会期:2012/07/07~2012/08/19

京都国立近代美術館[京都府]

19世紀末から万国博覧会などを通じて西洋に渡った日本の美術工芸品のなかでも型紙にスポットを当てたもので、型紙が西洋の芸術家たちの創作活動にどのような影響を与えたのかを紹介する展覧会。型紙が西洋の美術工芸改革運動のなかで、本来の染色という用途を超えて広がっていった様相を国内外から集めた約400点の作品で俯瞰する会場は、江戸時代に制作された型紙や型紙染めの着物などにより型紙の歴史を概観する第1章にはじまり、英国のアーツ・アンド・クラフツ運動への影響、仏語圏のアール・ヌーヴォー作品への影響、ユーゲント・シュティールなどドイツ語圏における展開、そして現代に受け継がれるデザインと、5つのセクションに分かれていた。
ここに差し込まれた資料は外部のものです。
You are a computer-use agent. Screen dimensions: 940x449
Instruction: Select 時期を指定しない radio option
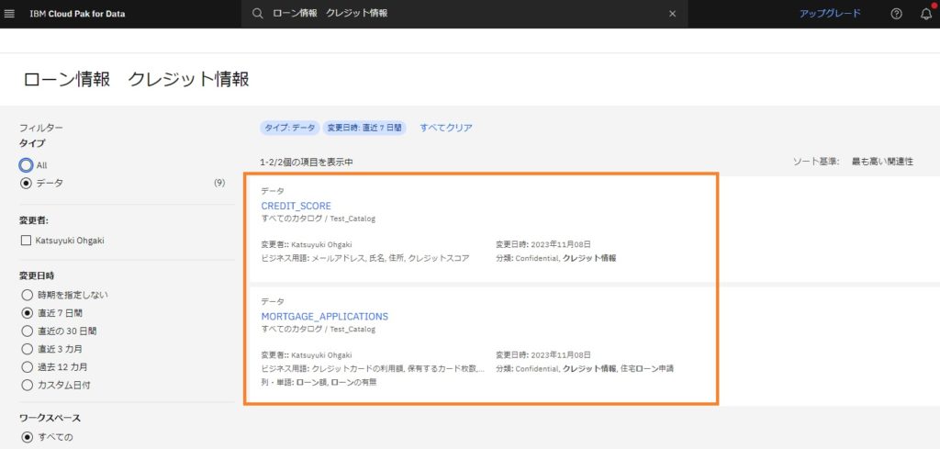coord(27,295)
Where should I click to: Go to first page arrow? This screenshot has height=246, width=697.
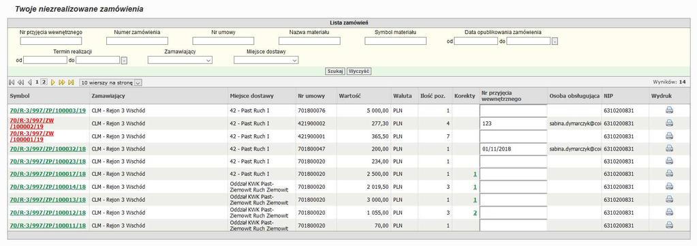[12, 82]
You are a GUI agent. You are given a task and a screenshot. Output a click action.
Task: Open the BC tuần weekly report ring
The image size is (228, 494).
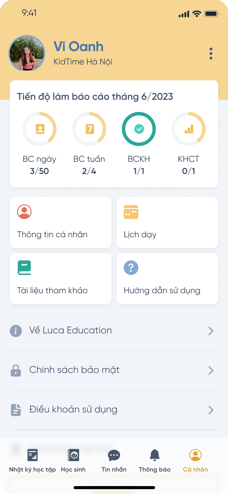[89, 129]
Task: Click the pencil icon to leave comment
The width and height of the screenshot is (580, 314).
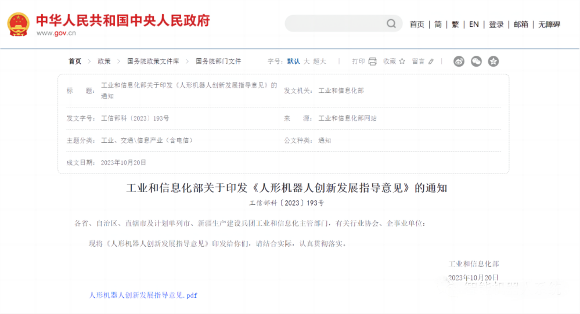Action: pos(431,61)
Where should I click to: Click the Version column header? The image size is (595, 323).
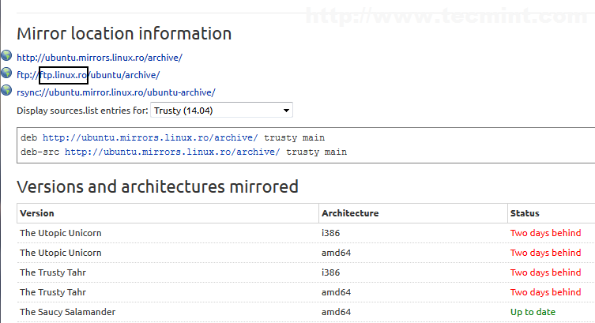(37, 213)
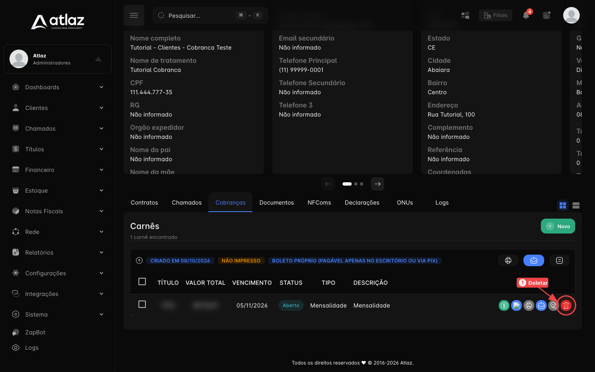Image resolution: width=595 pixels, height=372 pixels.
Task: Expand the Configurações sidebar menu
Action: point(57,273)

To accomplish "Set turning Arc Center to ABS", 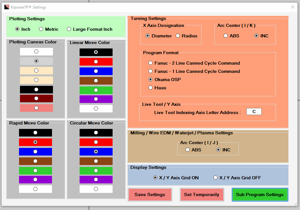I will pos(231,36).
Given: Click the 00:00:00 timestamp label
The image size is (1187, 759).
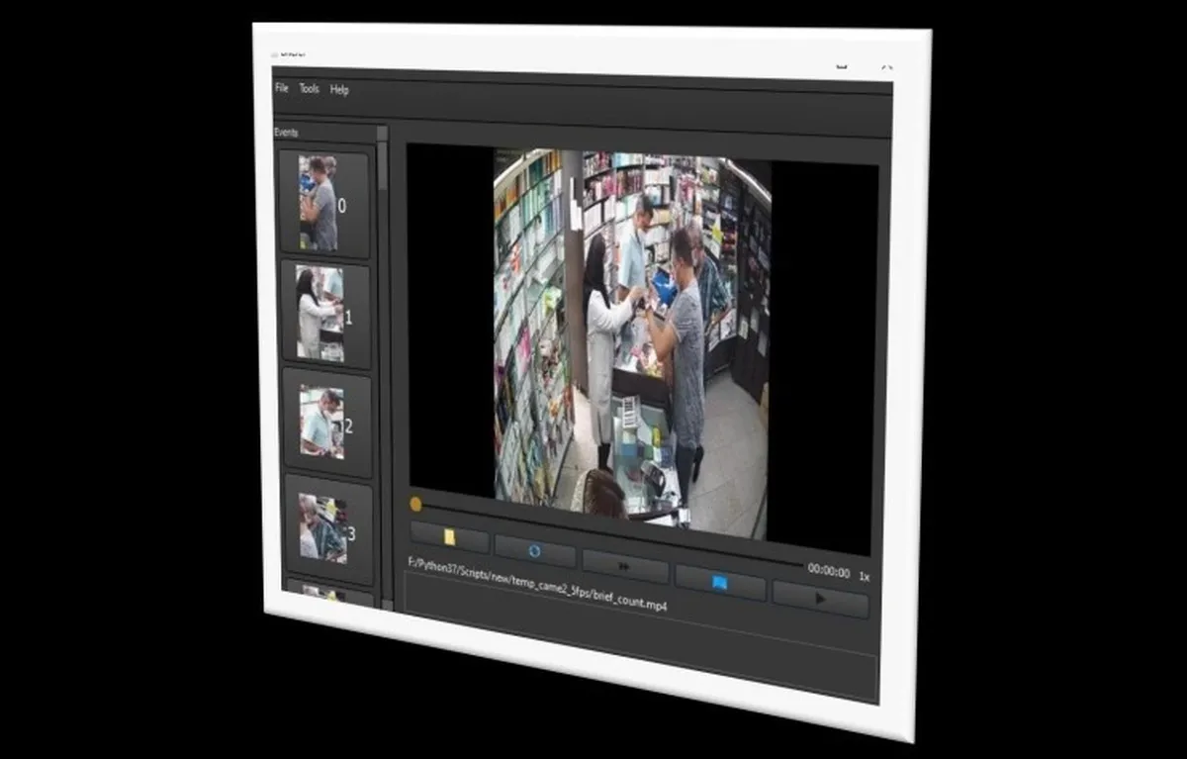Looking at the screenshot, I should pyautogui.click(x=828, y=570).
息を飲むような繊細な日本の型紙の技術やその文様の美しさが各国の人々を魅了していったという点はよく理解できるのだが、展示された作品は染織からガラス、陶磁器、絵画、ポスター、家具、建築の装飾デザインにまで及んでいて、見ているとだんだんどの点が型紙の影響なのか、そもそもそれが日本の型紙の影響と言えるのか、解らなくなってしまうものも多かった。型紙という括りではなく、日本の美術工芸全般に見られる伝統的文様や意匠からインスパイアされて展開したデザインや作品としたほうが解りやすかったのではないだろうか。華やかで細やかな仕事の美しい作品が多く、充実した内容であったのには違いないのだが。